**Text segment**:
.....
Frasier, Sopranos, Wheeler dealers, Family Guy, Gas Monkey. These are my core programs, mix of past and present.


----------



## Paul04 (Jul 26, 2013)

extreme car hoarders, wheeler dealers, currently watching Heroes on Netflix


----------



## PugIain (Jun 28, 2006)

I don't watch enough tv to have a "favourite".
Although if I got the choice, I'd pick a day of Wheeler Dealers.
Failing that some Big Bang Theory.
A few years ago I'd have said Top Gear, but that degenerated in to 3 grown men being as stupid as possible.

I seem to be the only person in the world to not have seen a single minute of Breaking Bad, or 24, or Game of Thrones, or whatever new must see waffle is on the tv this week.


----------



## Starbuck88 (Nov 12, 2013)

PugIain said:


> I seem to be the only person in the world to not have seen a single minute of Breaking Bad, or 24, or Game of Thrones, or whatever new must see waffle is on the tv this week.


I've not seen a single episode of Breaking Bad or 24.

I have watched the first 6 or 7 episodes of the first series of Game of Thrones and stopped watching.

I also don't watch the walking dead, fear the walking dead, pretty little liars, orange is the new black, always sunny in Philadelphia, all the most popular things.

I'll try watching them at some point.


----------



## VUXLOZ (Jun 7, 2013)

I'm watching Mr Robot at the moment... check it out guys.


----------



## Starbuck88 (Nov 12, 2013)

VUXLOZ said:


> I'm watching Mr Robot at the moment... check it out guys.


How are you watching it?


----------



## scottk (Apr 1, 2014)

Shameless-didn't get into it until later but watched all the early series and was surprised to see James Mcavoy in it. Brilliant TV.
Got Fawlty Towers on my iPad for travelling but you have to be careful not to start laughing in the middle of an airport!
Wife is addicted to Friends which I don't really enjoy.


----------



## VUXLOZ (Jun 7, 2013)

Starbuck88 said:


> How are you watching it?


Amazon Prime m8


----------



## AMG-A45 (Jun 17, 2015)

Presently its Breaking Bad, last month it was Sons of Anarchy.


----------



## Brian mc21 (Aug 4, 2012)

Family guy.


----------



## scooby73 (Mar 20, 2007)

My favourite shows are:

Minder
The Sweeney
The Professionals
Dad's Army
'Allo 'Allo


----------
.....
**Things to do**:
a - Write out everything in the TV thread from "Shameless-didn't get into" down to "don't really enjoy.", putting "Father Ted" in place of "Fawlty Towers".
b - Does the TV thread support each statement? Answer yes or no for each, and quote the words that decide it. (i) Starbuck88 watched the first 6 or 7 episodes of the first series of Game of Thrones. (ii) VUXLOZ watches Mr Robot on Netflix. (iii) AMG-A45 was watching Sons of Anarchy the month before posting.
c - According to PugIain in the TV thread, what did Top Gear degenerate into?
The lines after this TV thread come from a separate source.
.....
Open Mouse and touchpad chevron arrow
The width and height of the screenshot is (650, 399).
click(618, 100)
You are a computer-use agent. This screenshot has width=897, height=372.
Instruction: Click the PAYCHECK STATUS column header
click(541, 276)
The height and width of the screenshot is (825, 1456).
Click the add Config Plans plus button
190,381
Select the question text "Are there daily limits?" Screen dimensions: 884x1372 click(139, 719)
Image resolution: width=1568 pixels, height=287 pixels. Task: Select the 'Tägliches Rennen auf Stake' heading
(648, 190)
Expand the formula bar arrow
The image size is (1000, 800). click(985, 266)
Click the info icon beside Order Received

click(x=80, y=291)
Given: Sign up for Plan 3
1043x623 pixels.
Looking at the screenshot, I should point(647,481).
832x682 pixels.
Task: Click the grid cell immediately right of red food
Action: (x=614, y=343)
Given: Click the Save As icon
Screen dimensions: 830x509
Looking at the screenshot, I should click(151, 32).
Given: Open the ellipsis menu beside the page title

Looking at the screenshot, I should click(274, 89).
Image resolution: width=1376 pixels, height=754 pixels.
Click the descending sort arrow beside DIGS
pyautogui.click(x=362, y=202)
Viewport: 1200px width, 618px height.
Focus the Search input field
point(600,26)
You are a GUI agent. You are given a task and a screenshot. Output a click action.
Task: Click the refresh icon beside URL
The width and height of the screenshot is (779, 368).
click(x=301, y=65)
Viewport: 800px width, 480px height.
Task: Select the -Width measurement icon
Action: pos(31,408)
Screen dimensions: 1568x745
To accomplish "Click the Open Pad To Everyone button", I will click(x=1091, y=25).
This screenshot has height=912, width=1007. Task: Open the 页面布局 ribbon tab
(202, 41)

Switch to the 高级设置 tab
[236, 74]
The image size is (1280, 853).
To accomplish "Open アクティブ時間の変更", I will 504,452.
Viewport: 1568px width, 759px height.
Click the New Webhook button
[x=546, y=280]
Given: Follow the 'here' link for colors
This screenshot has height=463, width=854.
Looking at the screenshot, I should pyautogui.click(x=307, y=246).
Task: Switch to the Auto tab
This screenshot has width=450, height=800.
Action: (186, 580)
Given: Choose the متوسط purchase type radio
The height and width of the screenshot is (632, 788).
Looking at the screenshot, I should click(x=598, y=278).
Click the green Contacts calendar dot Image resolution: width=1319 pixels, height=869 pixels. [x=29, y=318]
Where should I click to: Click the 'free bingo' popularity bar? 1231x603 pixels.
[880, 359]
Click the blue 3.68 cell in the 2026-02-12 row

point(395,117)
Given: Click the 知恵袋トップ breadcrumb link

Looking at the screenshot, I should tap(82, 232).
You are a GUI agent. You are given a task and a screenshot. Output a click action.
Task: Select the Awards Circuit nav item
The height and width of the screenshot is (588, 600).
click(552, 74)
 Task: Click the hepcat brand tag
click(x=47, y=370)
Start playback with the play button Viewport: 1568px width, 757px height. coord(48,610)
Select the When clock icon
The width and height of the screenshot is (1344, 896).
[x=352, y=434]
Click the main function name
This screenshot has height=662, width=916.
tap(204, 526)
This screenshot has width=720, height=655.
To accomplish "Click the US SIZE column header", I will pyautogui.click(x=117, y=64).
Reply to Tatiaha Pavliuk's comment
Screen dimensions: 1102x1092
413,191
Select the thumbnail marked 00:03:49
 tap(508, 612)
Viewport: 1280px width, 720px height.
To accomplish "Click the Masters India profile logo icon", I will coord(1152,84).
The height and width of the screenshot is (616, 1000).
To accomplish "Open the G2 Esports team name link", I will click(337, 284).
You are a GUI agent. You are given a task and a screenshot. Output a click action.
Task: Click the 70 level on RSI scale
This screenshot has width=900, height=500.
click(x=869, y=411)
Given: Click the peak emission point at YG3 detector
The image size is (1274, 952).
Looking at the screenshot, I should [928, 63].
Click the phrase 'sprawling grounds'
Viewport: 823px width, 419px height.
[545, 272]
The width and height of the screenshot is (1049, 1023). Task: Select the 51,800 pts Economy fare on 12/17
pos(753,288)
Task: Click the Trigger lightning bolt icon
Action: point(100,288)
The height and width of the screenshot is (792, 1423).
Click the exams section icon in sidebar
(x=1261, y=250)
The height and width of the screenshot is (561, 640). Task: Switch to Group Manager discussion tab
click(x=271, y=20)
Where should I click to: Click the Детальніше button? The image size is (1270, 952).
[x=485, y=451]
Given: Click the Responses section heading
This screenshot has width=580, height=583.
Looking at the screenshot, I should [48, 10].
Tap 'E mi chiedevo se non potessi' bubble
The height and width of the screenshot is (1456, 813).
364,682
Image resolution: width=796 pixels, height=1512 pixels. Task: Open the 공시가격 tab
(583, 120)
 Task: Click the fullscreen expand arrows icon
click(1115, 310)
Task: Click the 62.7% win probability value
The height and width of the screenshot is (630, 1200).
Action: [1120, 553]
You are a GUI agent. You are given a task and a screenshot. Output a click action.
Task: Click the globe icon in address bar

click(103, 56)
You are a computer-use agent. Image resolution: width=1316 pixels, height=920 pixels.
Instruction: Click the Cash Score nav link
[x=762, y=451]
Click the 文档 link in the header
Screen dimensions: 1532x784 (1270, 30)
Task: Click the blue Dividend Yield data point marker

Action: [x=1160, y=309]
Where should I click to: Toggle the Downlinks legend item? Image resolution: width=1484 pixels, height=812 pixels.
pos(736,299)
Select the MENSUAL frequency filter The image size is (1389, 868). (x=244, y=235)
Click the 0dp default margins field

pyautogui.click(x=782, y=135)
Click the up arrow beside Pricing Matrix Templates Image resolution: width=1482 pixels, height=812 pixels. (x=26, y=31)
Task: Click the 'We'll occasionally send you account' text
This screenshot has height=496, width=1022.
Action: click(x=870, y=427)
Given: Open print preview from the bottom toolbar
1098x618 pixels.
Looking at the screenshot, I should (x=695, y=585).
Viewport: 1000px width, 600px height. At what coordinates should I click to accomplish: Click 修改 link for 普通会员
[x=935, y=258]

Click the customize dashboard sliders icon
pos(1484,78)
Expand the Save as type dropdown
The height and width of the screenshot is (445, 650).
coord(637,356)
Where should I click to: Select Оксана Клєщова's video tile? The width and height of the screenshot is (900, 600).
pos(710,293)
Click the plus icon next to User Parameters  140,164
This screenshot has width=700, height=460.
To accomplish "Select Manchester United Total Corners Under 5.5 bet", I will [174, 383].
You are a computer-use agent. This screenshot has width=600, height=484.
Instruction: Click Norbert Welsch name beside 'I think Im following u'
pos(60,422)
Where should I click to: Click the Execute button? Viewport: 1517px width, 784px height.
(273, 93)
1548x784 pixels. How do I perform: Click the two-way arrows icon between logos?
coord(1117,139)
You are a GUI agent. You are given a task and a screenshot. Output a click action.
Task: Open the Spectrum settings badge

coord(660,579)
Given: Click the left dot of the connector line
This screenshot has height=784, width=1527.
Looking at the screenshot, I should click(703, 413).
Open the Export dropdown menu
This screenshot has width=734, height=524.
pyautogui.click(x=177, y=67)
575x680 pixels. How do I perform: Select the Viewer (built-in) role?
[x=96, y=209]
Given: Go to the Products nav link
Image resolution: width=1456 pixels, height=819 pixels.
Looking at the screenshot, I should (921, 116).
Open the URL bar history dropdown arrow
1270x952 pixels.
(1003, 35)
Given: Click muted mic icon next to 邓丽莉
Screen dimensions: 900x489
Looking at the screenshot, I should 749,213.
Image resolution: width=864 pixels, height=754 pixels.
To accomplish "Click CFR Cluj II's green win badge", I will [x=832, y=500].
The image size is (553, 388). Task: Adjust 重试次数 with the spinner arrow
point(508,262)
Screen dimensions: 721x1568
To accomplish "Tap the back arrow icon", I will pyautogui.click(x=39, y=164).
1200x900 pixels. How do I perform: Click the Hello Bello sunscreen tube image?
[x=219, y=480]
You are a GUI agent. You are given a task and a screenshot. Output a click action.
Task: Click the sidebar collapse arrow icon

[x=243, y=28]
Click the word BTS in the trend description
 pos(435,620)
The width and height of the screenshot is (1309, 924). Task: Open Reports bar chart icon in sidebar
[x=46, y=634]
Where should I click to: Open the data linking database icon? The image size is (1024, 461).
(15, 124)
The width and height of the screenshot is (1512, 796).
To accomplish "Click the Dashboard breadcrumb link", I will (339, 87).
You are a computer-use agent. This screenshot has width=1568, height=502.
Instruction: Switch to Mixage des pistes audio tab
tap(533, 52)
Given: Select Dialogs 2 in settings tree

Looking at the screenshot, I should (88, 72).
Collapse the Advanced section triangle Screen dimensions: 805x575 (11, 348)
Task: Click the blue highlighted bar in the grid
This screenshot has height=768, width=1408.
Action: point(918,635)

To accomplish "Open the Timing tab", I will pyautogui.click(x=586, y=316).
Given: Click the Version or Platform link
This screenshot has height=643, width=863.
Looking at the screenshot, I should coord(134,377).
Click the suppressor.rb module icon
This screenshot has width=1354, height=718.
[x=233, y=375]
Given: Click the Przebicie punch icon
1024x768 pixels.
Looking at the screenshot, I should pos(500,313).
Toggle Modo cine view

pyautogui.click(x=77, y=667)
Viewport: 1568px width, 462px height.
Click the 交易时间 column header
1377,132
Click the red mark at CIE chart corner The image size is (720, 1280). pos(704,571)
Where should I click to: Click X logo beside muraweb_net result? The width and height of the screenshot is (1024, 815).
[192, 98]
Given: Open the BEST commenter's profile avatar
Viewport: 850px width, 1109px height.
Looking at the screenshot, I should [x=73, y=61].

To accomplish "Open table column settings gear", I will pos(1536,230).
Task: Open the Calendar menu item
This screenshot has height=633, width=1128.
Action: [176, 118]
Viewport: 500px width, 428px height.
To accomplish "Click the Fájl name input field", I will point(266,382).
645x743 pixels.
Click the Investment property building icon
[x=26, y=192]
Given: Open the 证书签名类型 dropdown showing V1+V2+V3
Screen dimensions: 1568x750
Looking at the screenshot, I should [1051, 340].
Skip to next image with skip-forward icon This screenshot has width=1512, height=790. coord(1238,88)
.....
**Solutions to the exercise**:
a -
Shameless-didn't get into it until later but watched all the early series and was surprised to see James Mcavoy in it. Brilliant TV.
Got Father Ted on my iPad for travelling but you have to be careful not to start laughing in the middle of an airport!
Wife is addicted to Friends which I don't really enjoy.

b -
(i) Yes: "I have watched the first 6 or 7 episodes of the first series of Game of Thrones and stopped watching."
(ii) No: "Amazon Prime m8"
(iii) Yes: "last month it was Sons of Anarchy."

c - 3 grown men being as stupid as possible.